- INSTRUCTION -
Please state, from the excerpt on association assessments below, within how many days after the end of a fiscal year a Mortgagee may receive the annual audited financial statement.

- EXCERPT PROVIDED -
Section Five: Reallocation of Unpaid Assessment. If it is deemed necessary by the
Association, any unpaid assessment against a housing unit foreclosed against may be treated
as a common expense of other Lots. Any such unpaid assessment shall continue to exist as a
personal obligation of the defaulting owner of the respective Lot to the Association.
Section Six: Subordination. The liens for assessments provided for in this instrument
shall be subordinate to the lien of any Mortgage, or other security interest placed upon a Lot
or housing unit as a construction loan security interest or as a purchase price security interest,
and the Association will, upon demand, execute a written subordination document to confirm
the particular superior security interest.
Section Seven: Mortgagee's Rights. Any Mortgagee shall have the right on request
therefor to (a) inspect the books and records of the Association during normal business hours;
(b) receive an annual audited financial statement of the association within (90) days following
the end of any fiscal year; and (c) receive written notice of all meetings of the Association and
designate a representative to attend all such meeting.

- DATA LINES -
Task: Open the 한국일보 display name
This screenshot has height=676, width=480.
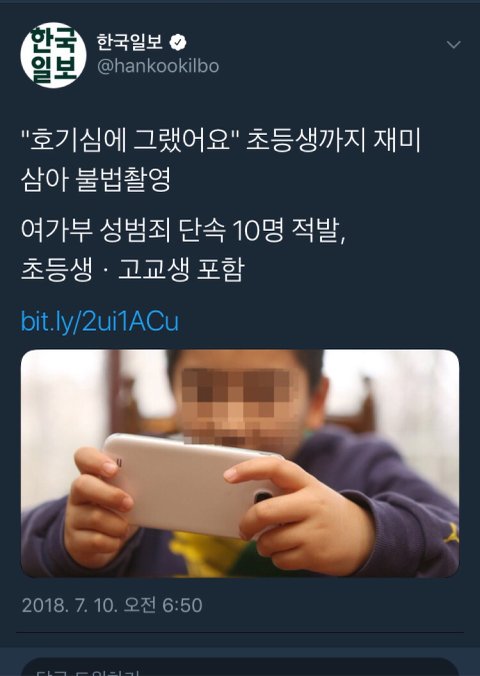Action: (x=129, y=42)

- TASK SOLUTION -
Within 90 days following the end of the fiscal year.